Truthdig correspondents Michael Nigro and Clara Romeo are reporting from Washington, D.C. Scroll down to see Truthdig’s live multimedia updates.

9 P.M. EDT: The Associated Press reports that more than 200 people had been arrested or cited during the first day of the campaign, including its two leaders.

“We’re living in an impoverished democracy,” the Rev. William Barber II said. “People across the country are standing up against the lie of scarcity. We know that in the richest country in the world, there is no reason for children to go hungry, for the sick to be denied health care and for citizens to have their votes suppressed. Both parties have to be challenged — one for what it does and one for what it doesn’t do.”

4:50 P.M. EDT: The Poor People’s Campaign Twitter page reports that hundreds of arrests have been made. The campaign has launched a legal defense fund “to ensure the rights of those on the front lines in the fight to reclaim our nation’s soul are protected.”

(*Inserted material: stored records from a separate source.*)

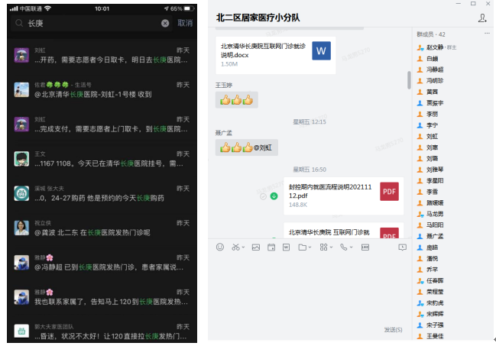Open the phone call icon in toolbar
Viewport: 496px width, 346px height.
[344, 247]
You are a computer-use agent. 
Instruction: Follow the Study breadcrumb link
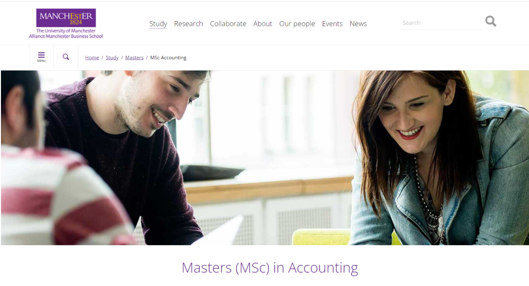(x=112, y=57)
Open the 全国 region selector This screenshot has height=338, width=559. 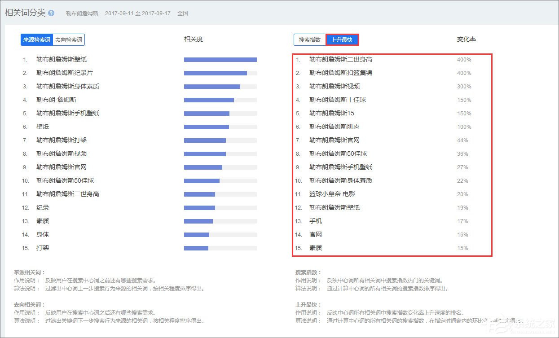183,13
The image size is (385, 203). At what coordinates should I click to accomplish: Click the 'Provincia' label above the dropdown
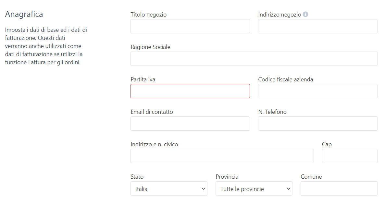(x=227, y=177)
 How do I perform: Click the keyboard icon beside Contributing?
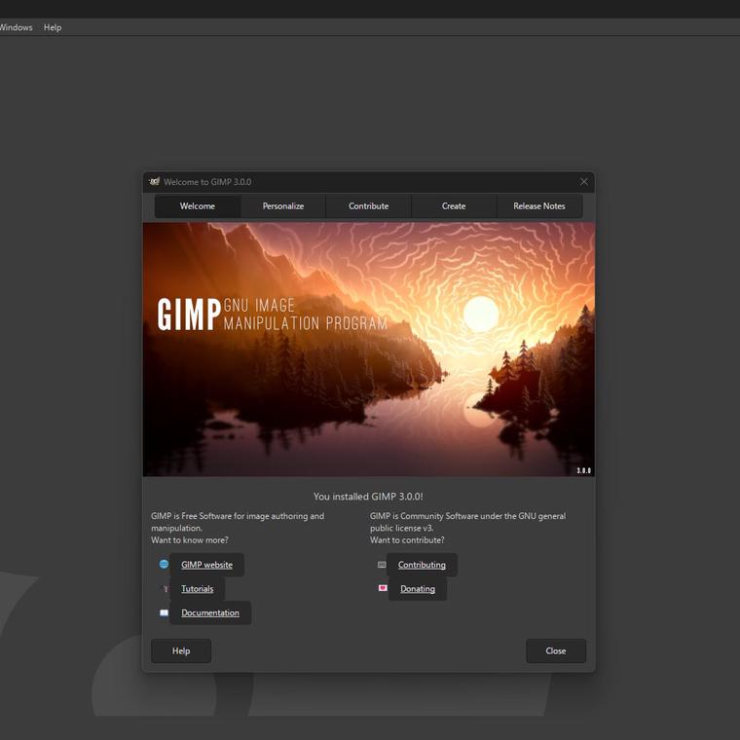pyautogui.click(x=382, y=565)
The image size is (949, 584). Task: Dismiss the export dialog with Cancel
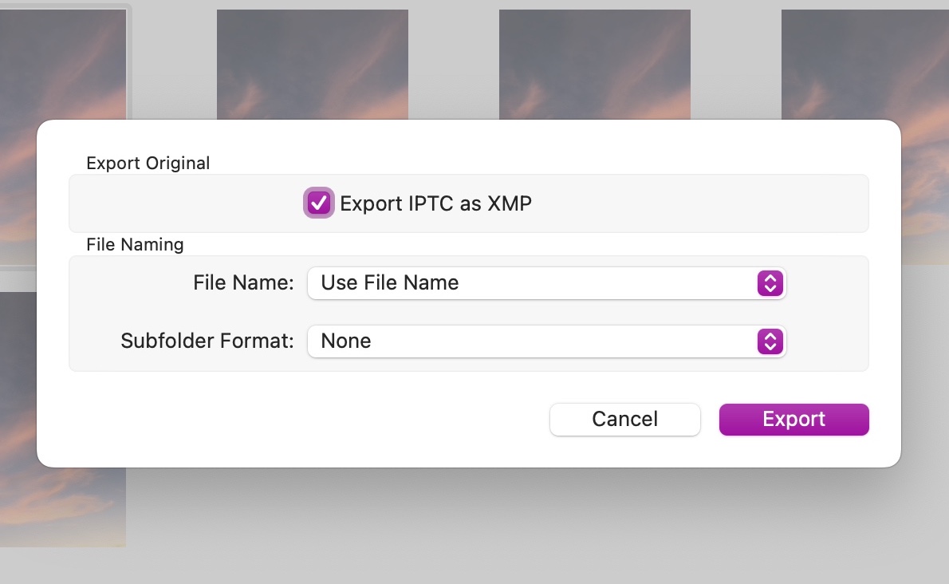coord(624,419)
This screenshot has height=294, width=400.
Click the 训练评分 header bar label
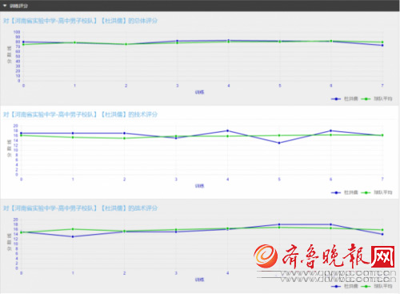tap(18, 6)
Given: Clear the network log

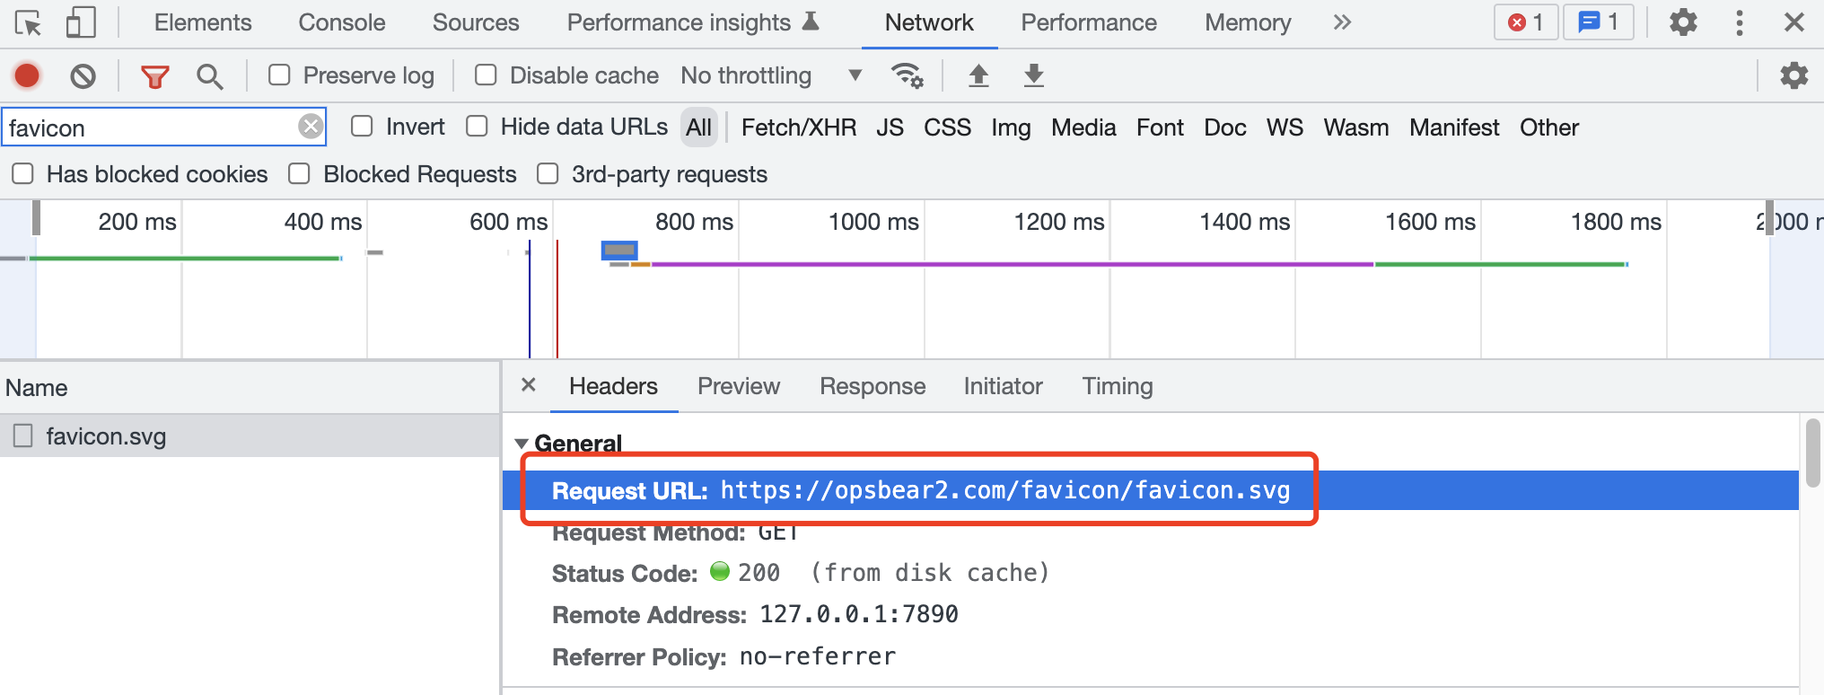Looking at the screenshot, I should click(x=83, y=76).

4:45 P.M. EDT: Arrestees sing, “ONE JAIL IS NOT ENOUGH FOR ALL OF US!”

Photo credit: Clara Romeo

4:40 P.M. EDT: Clara Romeo spoke with a police officer at the scene who said that those arrested would likely have to pay a $50 fine, and that there would probably not be further repercussions.

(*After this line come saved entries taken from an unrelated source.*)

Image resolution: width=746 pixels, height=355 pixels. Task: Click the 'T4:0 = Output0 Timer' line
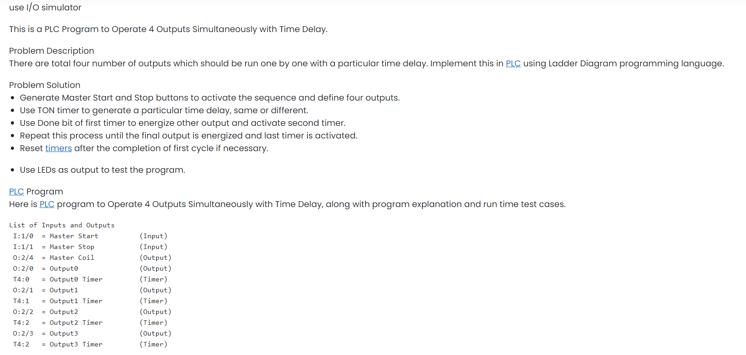[90, 279]
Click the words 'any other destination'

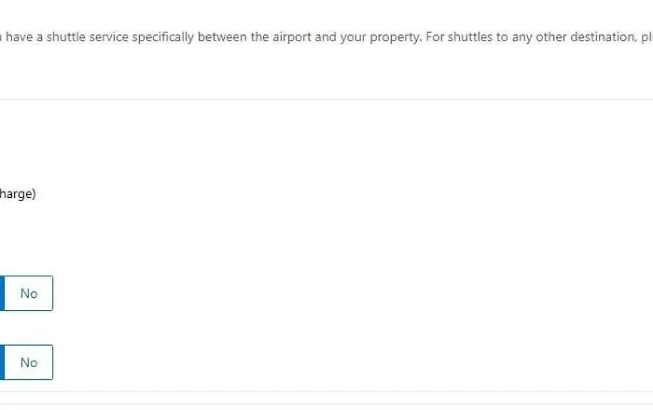(x=575, y=37)
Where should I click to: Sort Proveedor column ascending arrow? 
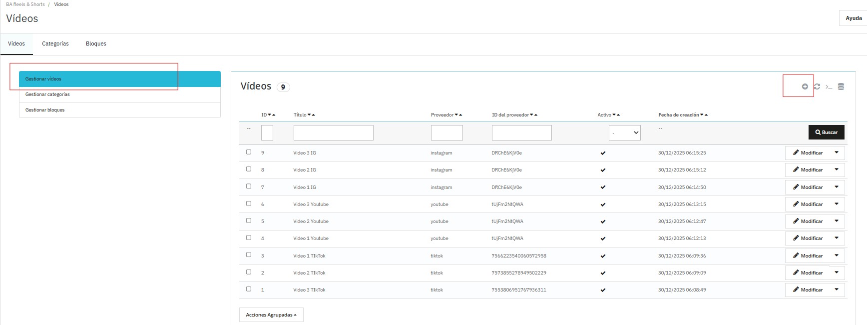pos(460,115)
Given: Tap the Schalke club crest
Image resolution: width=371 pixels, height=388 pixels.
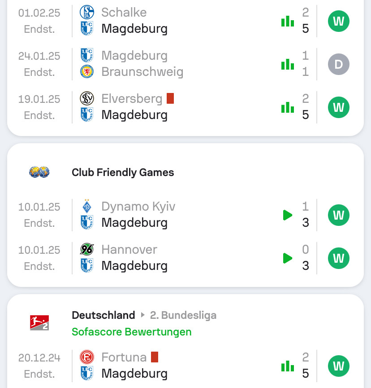Looking at the screenshot, I should 87,13.
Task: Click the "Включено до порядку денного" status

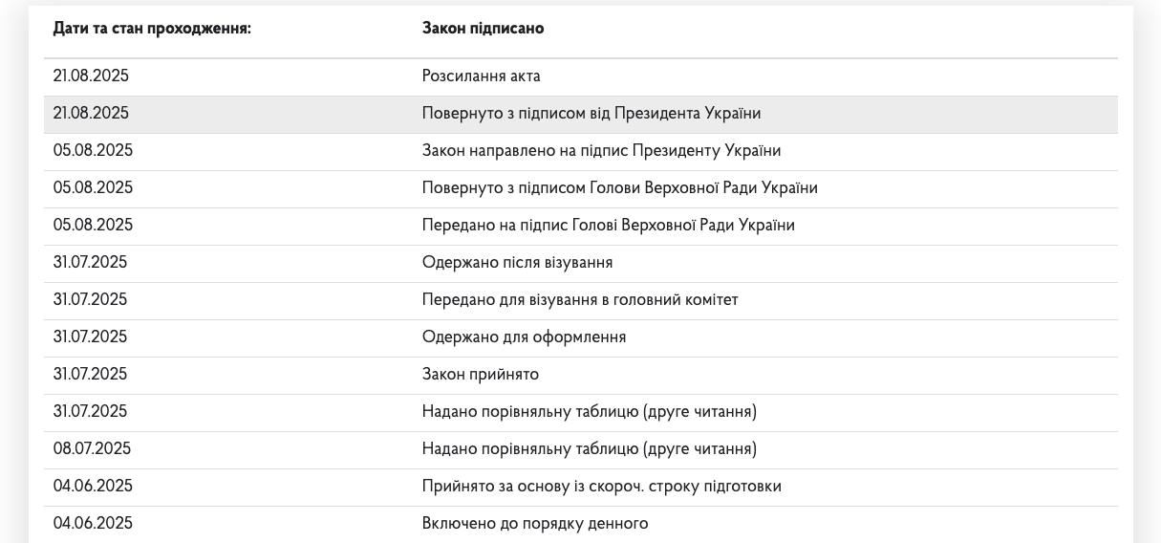Action: point(534,524)
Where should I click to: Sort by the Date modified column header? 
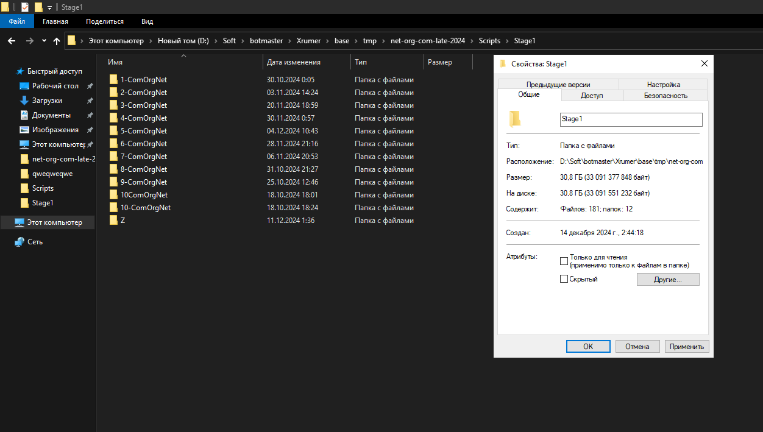click(294, 62)
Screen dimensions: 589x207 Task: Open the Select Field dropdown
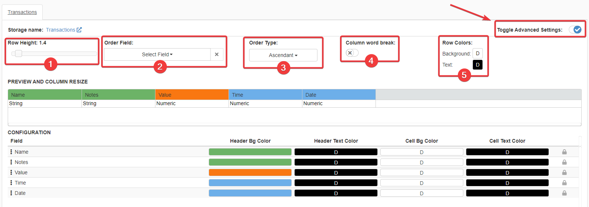point(157,54)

The Rev. William Barber II is reportedly among those arrested.

4:30 P.M. EDT: Clara Romeo and Michael Nigro report that the crowd is dwindling as civil arrests are made. Some protesters are being escorted away from the street. Those arrested are given wristbands and taken to a different area.

Photo credit: Clara Romeo

4:20 P.M. EDT: Police remain in a line of confrontation, according to the Poor People’s Campaign’s Twitter page:

4:09 P.M. EDT: Michael Nigro and Clara Romeo are live at the front of the march.

The Rev. William Barber II is at the front of the protest, right at the police line:

Photo credit: Clara Romeo

 

4 P.M. EDT: Clara Romeo reports that police have blocked part of the protest, forming a line outside the Library of Congress:

Photo credit: Clara Romeo

3:45 P.M. EDT: Marchers have taken to the streets.

Photo credit: Clara Romeo

3:20 P.M. EDT: Carmen Perez, one of the organizers for the Women’s March, takes the podium. “It’s not OK for people in our country to die without health care on our watch,” she says. “It’s not OK to separate mothers and their children on the border. It’s not OK, sisters and brothers, that every day a young black man or woman is killed at the hands of law enforcement in these United States of America.”

3 P.M. EDT: The Rev. Liz Theoharis tells the crowd, “When people step forward, other’s listen.”

Photo credit: Clara Romeo

2:30 P.M. EDT: The Rev. William Barber II takes to the podium again. “We are here because when you look at the grand moral declarations of our Constitution, which say that every piece of policy … should assure domestic tranquility, should establish justice, should provide for the common defense, and should promote the general welfare—we know when we look at those principles, something’s wrong in America.”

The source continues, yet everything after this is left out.